> [Request] Resume the article on handling art commissions, picking up right after its final sentence.
— start Text passage —
Working on a commission and producing work that realises someone else's creative vision is an art in itself. You’ll need to juggle tasks like pricing, contracts, feedback and payment, and there's opportunity for miscommunication and other inefficiencies to throw a spanner in the works.
Building a solid process that works for you and your clients is essential for making sure it all runs smoothly. We have some excellent articles on how to take commissions and how nail your next character art commission, but below three leading artists share their tips for handling commissions.
Syd Mills works full-time as a freelancer, working on commission based jobs whose client work includes book covers, character art and illustrations for tabletop RPGs. Her first piece of advice for those taking on commissions is that you start out small; begin with just three or fewer clients to make sure that you don’t become overwhelmed.
Before you get going, work out your timescales and pricing. "Figure out how long it takes you to complete a non-commissioned piece, and understand that it may take much longer while working with a client," she says. "Requests for major revisions, delays in feedback, and personal life events can break up a timeline you assume will be smooth."
Working on a commission: know your value
When you've got a sense of how long it takes you to complete an image, use this to calculate your minimum charge for a project of a given length. "Build your pricing around the expectation that you deserve a living wage for what you do," says Mills. Take into account that you should be earning enough to build up some emergency funds, and remember to push your prices up in line with inflation.
"I always make sure I understand exactly what the client is looking for before I set a price," she says. "Rates depend on the specifics of the job, typically number of characters, cropping (whether it's a full or half body), the outfit or armour, any accessories, and environment. I repeat these exact five things to almost every prospective client I speak to so they know what information to provide."
— end Text passage —
— start Extracted records —
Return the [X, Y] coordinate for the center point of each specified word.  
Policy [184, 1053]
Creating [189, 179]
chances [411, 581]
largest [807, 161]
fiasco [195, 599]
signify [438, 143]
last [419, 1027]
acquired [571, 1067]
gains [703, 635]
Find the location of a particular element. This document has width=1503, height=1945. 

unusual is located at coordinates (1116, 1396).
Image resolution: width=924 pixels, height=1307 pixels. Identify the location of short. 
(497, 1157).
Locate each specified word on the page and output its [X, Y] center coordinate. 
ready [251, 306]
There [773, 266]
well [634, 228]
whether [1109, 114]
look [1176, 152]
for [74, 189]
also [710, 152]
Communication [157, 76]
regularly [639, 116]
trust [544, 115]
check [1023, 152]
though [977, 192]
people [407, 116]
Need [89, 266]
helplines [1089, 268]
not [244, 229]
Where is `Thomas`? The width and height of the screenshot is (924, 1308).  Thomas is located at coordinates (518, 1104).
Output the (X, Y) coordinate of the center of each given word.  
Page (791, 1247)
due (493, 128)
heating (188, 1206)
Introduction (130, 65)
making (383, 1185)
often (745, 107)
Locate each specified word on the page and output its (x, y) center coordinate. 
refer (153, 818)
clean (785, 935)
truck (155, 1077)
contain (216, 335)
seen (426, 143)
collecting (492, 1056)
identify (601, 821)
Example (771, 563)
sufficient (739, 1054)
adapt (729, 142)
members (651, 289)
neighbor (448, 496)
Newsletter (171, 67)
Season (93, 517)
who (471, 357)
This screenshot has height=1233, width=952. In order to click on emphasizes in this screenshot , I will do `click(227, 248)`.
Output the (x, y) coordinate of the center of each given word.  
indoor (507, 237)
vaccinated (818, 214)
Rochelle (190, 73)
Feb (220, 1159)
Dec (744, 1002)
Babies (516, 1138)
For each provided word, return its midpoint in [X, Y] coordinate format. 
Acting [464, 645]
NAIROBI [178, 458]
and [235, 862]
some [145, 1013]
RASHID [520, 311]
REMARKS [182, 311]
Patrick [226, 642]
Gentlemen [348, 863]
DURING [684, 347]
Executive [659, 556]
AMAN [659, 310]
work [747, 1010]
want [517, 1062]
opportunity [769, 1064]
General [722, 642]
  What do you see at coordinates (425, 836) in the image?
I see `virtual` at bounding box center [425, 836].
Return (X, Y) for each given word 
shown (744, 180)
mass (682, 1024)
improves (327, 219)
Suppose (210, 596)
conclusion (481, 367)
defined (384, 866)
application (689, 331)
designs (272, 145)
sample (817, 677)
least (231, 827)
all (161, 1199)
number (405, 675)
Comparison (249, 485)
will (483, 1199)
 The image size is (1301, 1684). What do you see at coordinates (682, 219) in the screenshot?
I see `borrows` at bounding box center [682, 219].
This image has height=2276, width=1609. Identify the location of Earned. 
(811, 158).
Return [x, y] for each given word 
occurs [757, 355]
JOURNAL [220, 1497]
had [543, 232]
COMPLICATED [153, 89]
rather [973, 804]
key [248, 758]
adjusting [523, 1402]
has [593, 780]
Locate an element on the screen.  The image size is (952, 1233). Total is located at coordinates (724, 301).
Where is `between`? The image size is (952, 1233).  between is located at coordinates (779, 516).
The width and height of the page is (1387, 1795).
— end Extracted records —
> [Answer to the task]
Should your quote go beyond a client's budget, Mills suggests offering a lower price for a simpler artwork that is quicker to create; it might have fewer characters, closer cropping, a less detailed environment, and so on.
If she's working without a contract, Mills takes 50% of the payment before she starts work. To ensure that communication is effective, she prefers to conduct it via email so that it's easy to keep track of the conversation. "I always want clients to feel comfortable asking questions and giving feedback, so I try to use language that specifically solicits these," she says.
"If I suspect a suggestion they make is untenable, I may give them a heads up, but I actually prefer to go ahead and implement the feedback just to see what happens. I have a lot of faith in my ability to visualise, but practically every time a client suggests something I'm unsure of, I'm pleasantly surprised by the result."
A freelance character illustrator, Indiana Acosta has found that using an onboarding document to introduce clients to her process is an efficient way to make sure communication is thorough and effective. "It has saved a lot of time for me and my clients," she says.
Acosta's workflow document is an eight-page PDF she sends clients to set a clear framework for the project. Her first page details what information she requires, such as reference images and mood boards, and gives a visual example of the kinds of sketches they might like to send her.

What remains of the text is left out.